## BRIEF A:
Reproduce everything in the MacIsaac interview from "Today’s the 17th" down to "year physics teacher?".
## BRIEF B:
In the interview with Daniel MacIsaac, which professional association does he say first-year physics teachers should join?
## BRIEF C:
In one to three sentences, explain why the MacIsaac interview says first-year physics teachers should take time to reflect even though the job is so demanding.

## GIVEN TEXT:
>> begin

Interview: Professor Daniel MacIsaac June 17th, 2000

Today’s the 17th of June, I’m here with Dan MacIsaac. Do I have your permission to interview you?

Yes.

OK. GREAT. So my first question is: What is the most important advice you have for the first year physics teacher?

I think the most important thing is to take some time and reflect. First year teachers aren’t yet efficient in what they do and the profession itself is extremely time intensive. It’s very difficult to plan your time. It’s very difficult to have enough time to do your job. It’s a very demanding job. It’s not necessarily one that leads to reflection. But you have to take time out to reflect. You need to talk to other people about your teaching. Sometimes people go into a room and close the door and then we don’t see anyone else all year and you can feel very isolated. You should talk to other teachers, you should make a big effort, if it’s possible, to see other teachers, I know that’s not a problem at your school (Julie). You definitely should try some of the online community of teachers and take a little time each day to read what they say. You should definitely join the AAPT, get up to the local AAPT conferences. Read the AAPT journal. You really want to maximize your contact with other people in the profession, particularly in physics teaching it’s very easy to get isolated. You want to maximize your time thinking about what it is you are doing. No matter how bad you are if you can sit back and reflect on what you are doing, you will improve and get better at it and it will be much better for your mental health too.

>> end

## INFORMATION SUPPLIED:
>> begin

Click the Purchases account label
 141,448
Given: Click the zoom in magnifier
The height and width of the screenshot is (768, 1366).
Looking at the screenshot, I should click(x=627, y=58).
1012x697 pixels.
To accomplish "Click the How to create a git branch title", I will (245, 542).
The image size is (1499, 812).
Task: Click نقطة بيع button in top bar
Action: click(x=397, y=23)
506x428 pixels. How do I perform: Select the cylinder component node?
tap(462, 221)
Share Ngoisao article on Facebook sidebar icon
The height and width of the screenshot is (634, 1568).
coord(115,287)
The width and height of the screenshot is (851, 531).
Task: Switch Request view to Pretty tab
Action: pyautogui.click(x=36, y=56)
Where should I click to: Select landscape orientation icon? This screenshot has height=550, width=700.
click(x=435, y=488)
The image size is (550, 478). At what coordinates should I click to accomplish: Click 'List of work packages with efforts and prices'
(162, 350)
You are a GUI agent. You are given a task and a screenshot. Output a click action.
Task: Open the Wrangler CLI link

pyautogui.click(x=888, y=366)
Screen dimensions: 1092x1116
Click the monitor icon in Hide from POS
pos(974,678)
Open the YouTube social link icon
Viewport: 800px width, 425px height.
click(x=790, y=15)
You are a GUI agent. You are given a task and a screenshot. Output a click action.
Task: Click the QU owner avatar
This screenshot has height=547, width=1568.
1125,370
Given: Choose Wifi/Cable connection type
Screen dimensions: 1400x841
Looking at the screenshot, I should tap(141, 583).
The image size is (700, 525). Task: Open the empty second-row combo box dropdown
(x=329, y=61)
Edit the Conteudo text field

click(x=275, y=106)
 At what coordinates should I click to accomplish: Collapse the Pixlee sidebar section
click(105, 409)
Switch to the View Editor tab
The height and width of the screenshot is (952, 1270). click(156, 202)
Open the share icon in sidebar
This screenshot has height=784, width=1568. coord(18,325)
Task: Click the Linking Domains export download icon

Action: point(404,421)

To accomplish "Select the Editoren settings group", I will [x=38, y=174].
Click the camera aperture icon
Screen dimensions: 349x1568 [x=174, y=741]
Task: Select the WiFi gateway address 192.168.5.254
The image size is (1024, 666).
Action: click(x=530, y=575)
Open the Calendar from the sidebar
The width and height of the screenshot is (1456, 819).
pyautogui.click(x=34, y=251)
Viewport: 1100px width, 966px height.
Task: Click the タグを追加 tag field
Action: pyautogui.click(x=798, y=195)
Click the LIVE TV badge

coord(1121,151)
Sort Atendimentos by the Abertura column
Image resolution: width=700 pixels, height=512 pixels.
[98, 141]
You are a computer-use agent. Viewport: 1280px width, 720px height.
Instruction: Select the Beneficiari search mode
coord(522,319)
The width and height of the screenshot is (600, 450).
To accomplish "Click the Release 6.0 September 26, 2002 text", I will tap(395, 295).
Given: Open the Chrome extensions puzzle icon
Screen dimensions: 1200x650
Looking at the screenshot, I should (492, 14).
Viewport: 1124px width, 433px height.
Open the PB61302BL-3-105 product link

>> end

## EXERCISE RESULT A:
Today’s the 17th of June, I’m here with Dan MacIsaac. Do I have your permission to interview you?

Yes.

OK. GREAT. So my first question is: What is the most important advice you have for the first year physics teacher?

## EXERCISE RESULT B:
The AAPT.

## EXERCISE RESULT C:
He says that no matter how bad you are, reflecting on what you are doing will help you improve and get better at it. It will also be much better for your mental health.